> [Goal of the exercise] In the entries below, find the line with "Where should I click to: Open" and print exactly every line from there up to and including the line with "Task: Select the 'Yanchun", with no other lines.

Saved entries
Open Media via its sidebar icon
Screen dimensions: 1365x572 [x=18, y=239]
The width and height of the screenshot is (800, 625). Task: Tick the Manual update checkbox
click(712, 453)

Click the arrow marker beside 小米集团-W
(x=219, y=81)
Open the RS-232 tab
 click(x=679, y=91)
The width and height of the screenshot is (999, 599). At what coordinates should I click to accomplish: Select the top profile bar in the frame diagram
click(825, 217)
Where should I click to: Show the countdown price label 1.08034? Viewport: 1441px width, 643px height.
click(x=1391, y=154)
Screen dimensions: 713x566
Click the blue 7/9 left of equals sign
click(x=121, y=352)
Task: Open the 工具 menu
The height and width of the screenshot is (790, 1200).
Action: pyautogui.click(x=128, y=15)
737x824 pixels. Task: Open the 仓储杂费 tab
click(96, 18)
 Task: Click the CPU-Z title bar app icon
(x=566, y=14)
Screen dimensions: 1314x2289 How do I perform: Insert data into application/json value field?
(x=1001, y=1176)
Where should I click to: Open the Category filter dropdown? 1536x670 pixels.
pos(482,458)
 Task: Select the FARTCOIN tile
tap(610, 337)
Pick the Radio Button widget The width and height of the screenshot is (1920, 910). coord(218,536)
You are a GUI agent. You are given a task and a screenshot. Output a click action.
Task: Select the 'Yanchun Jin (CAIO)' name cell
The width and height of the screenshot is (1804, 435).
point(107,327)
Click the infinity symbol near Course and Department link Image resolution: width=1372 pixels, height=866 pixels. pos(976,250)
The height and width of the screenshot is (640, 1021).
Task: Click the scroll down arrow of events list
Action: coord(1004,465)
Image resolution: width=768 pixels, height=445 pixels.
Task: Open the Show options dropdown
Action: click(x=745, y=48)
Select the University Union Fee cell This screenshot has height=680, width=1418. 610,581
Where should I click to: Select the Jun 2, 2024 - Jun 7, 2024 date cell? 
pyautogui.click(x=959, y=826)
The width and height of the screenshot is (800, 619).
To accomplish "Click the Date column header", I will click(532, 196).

> [Expected answer]
Where should I click to: Open the Category filter dropdown? 1536x670 pixels.
pos(482,458)
 Task: Select the FARTCOIN tile
tap(610, 337)
Pick the Radio Button widget The width and height of the screenshot is (1920, 910). coord(218,536)
You are a GUI agent. You are given a task and a screenshot. Output a click action.
Task: Select the 'Yanchun Jin (CAIO)' name cell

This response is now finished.